A lack of patience can be an early career mistake for some CEOs as Dr. Tuyo shares.
“Early on, lacking patience was a leadership mistake that I made when I first became a CEO,” Dr. Tuyo says. “We are all in a marathon. Some of us are at mile 25, while others are just starting the race, and some are even still at the registration table. There must be a winning product from a Personal, People, Thought and Results focus, however patience is similar to driving a manual transmission. Too much gas and you will blow the engine, too little and you will stall out. The ability to feather the clutch will produce the desired results for your organization, something that I believe can only be achieved with experience.”
Mistakes and failures happen all of the time in any growing business. It’s part of the operational reality of an organization, but it also happens frequently on an individual level. What matters most is how leaders respond to mistakes when they happen.
“Failures happen daily and operating with a high level of care and loyalty only enhances this realization,” Dr. Tuyo says. “Whether it is in innovation, business design, coaching, strategy, operations, or governance, we expect failures to happen when trying to be a market leader. As someone who cherishes learning and education, I rely heavily on sources of knowledge to help in this area. Mentors, peers, books, and other forms of education assist in overcoming mistakes. Remember, even the best still need coaches, we can never stop learning or dreaming of possibilities.”

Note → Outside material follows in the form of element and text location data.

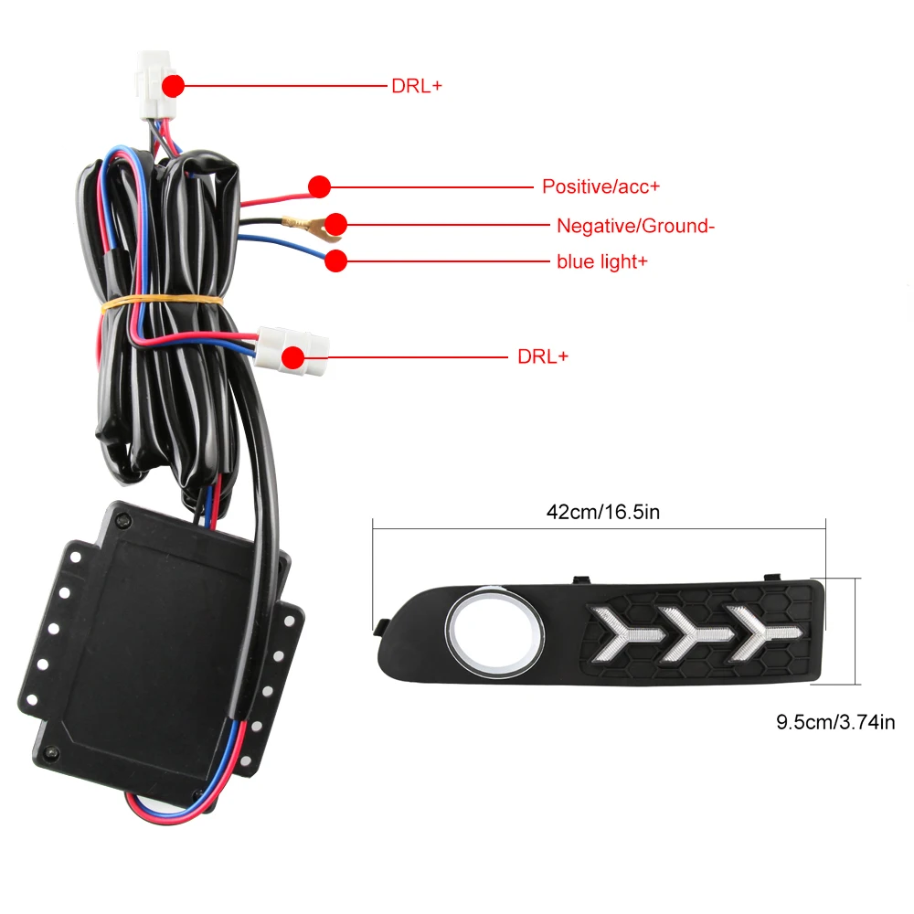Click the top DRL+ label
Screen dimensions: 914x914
[416, 86]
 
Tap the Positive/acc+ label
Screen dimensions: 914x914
[600, 186]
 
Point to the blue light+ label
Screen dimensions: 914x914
[601, 261]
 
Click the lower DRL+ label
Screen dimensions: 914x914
[542, 356]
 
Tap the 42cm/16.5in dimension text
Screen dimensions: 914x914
[602, 512]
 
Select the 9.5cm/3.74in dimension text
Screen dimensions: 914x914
[835, 722]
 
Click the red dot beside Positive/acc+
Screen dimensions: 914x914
[318, 186]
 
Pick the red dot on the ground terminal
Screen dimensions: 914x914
[336, 223]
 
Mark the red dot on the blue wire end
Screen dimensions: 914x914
[336, 260]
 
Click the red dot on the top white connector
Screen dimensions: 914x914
[174, 86]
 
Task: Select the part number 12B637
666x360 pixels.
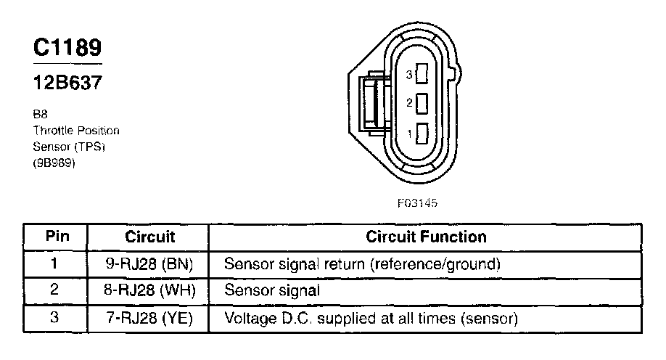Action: pos(67,82)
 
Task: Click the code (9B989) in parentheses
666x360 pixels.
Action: pos(54,163)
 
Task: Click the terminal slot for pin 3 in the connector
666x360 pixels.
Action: pos(422,74)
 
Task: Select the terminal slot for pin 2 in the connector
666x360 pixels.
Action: pos(422,103)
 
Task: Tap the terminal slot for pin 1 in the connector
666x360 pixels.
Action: pos(422,134)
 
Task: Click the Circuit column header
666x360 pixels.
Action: pos(150,237)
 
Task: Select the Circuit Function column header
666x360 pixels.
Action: pos(426,237)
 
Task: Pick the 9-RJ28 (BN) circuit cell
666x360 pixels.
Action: pos(150,263)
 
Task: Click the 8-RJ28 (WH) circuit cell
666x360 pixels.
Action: pos(150,291)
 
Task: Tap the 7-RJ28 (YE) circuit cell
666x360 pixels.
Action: pos(150,319)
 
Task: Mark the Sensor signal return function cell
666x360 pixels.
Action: pos(362,263)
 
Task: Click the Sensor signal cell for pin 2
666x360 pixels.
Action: pos(272,291)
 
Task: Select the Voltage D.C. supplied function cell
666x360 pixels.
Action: pos(371,319)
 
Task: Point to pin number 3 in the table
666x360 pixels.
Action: pos(55,319)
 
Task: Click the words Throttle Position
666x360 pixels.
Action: pos(76,131)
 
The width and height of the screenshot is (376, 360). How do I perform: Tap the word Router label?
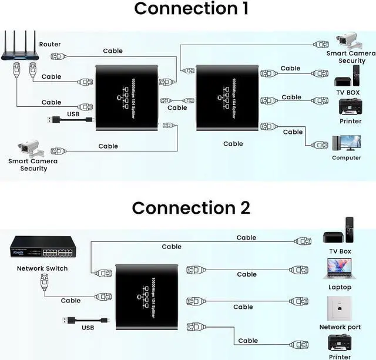pos(50,45)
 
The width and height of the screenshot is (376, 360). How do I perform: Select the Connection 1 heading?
pos(191,9)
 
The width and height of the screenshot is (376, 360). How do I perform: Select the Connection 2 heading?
pos(191,208)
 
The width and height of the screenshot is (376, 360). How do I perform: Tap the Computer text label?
pos(347,158)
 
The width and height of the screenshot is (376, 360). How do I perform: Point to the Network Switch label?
pos(42,268)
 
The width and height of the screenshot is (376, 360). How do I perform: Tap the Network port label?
pos(340,327)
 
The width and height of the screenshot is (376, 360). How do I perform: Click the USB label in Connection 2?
pos(88,328)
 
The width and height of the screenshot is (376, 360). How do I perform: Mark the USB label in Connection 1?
pos(73,114)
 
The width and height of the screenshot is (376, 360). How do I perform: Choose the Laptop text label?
pos(340,287)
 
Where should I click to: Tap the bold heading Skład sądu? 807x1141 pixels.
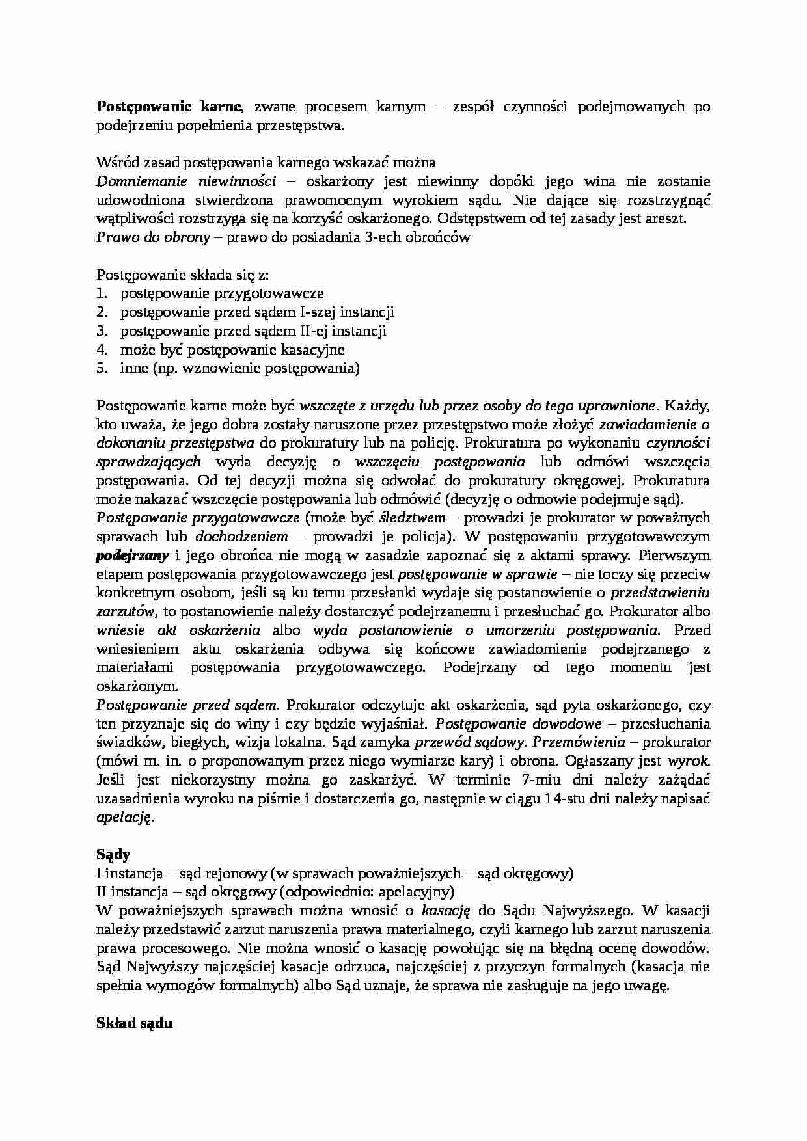[134, 1023]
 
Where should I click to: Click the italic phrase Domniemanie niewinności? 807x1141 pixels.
[185, 181]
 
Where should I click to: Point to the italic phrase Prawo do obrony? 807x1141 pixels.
[153, 237]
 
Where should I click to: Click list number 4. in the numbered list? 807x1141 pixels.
[102, 350]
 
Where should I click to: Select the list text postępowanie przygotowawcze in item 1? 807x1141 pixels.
[222, 294]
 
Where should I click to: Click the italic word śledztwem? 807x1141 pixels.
[412, 518]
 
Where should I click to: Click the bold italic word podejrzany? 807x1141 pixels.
[133, 556]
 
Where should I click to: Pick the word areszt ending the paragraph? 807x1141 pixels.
[666, 219]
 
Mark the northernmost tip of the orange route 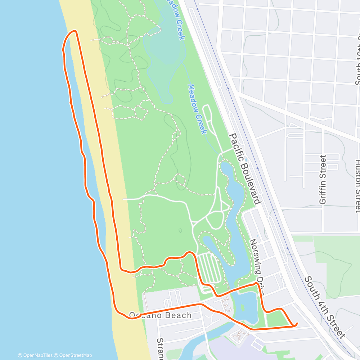[x=75, y=31]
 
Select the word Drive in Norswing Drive [x=261, y=284]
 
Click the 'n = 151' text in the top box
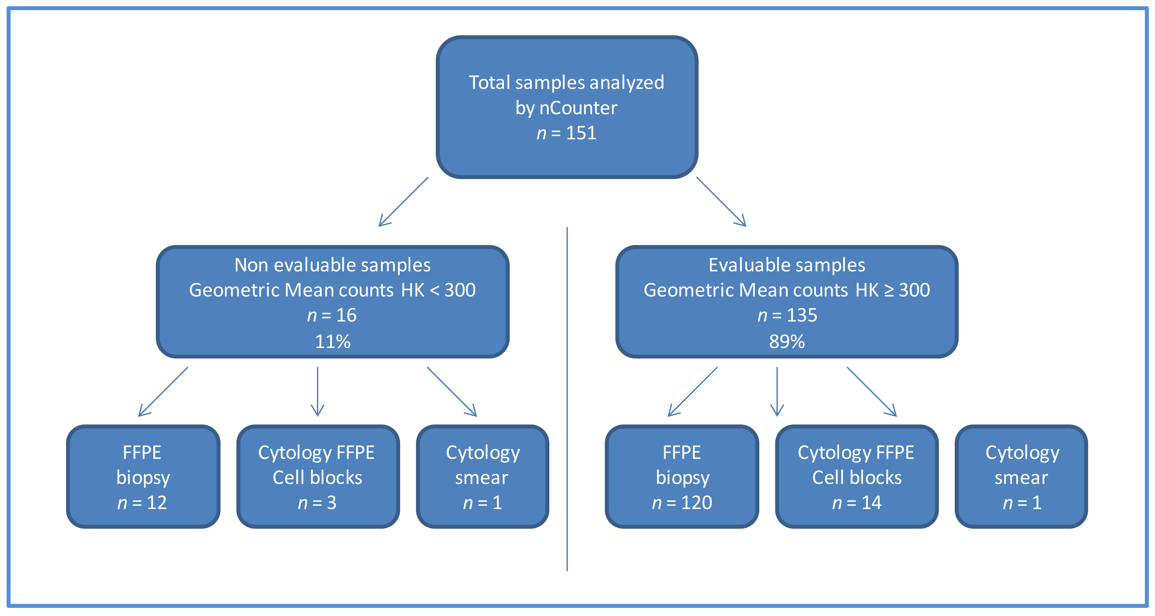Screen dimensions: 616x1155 pyautogui.click(x=566, y=133)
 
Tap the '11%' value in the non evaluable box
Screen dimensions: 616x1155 pyautogui.click(x=332, y=342)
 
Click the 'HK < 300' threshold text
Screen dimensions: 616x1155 pyautogui.click(x=438, y=290)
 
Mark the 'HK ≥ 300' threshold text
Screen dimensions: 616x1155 pyautogui.click(x=892, y=290)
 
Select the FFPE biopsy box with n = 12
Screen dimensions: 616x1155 pyautogui.click(x=143, y=477)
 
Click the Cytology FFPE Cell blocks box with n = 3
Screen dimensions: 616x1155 pyautogui.click(x=318, y=477)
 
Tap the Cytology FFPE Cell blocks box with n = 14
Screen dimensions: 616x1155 pyautogui.click(x=856, y=477)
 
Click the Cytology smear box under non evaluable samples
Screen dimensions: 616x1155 pyautogui.click(x=483, y=477)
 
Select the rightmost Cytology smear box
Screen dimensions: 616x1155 pyautogui.click(x=1021, y=477)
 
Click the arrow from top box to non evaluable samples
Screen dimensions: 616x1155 pyautogui.click(x=404, y=202)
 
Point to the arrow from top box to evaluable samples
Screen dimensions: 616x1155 pyautogui.click(x=721, y=202)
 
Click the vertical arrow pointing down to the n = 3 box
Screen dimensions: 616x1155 pyautogui.click(x=318, y=391)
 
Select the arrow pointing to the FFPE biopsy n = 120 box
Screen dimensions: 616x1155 pyautogui.click(x=693, y=391)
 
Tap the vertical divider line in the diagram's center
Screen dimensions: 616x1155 pyautogui.click(x=567, y=399)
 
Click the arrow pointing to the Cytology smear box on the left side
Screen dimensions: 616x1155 pyautogui.click(x=452, y=391)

“Regarding mistakes of my own versus the team, I view them as the same. If the team fails, I fail. We embrace these failures, it galvanizes the team and unites us against a common problem that we rally to solve,” Dr. Tuyo says.
Empathy Is The Way Forward
With the impact of COVID-19, a rapidly evolving labor market, and the ushering in of new technologies and innovations, empathy has never been more important than now.
“I didn’t think the level of care with which we operate could be elevated significantly, however during this time period our entire organization has seen an increase in empathy and humanity,” Dr. Tuyo says. “Although there have been moments of concern of empathy fatigue, our team’s care for one another has been nothing short of outstanding.”
No matter how we evolve, people will always be elemental to the future of work and innovation. As leaders, we need to understand their needs and motivation to keep moving forward in the right direction.
The way forward for outstanding leadership starts with empathy.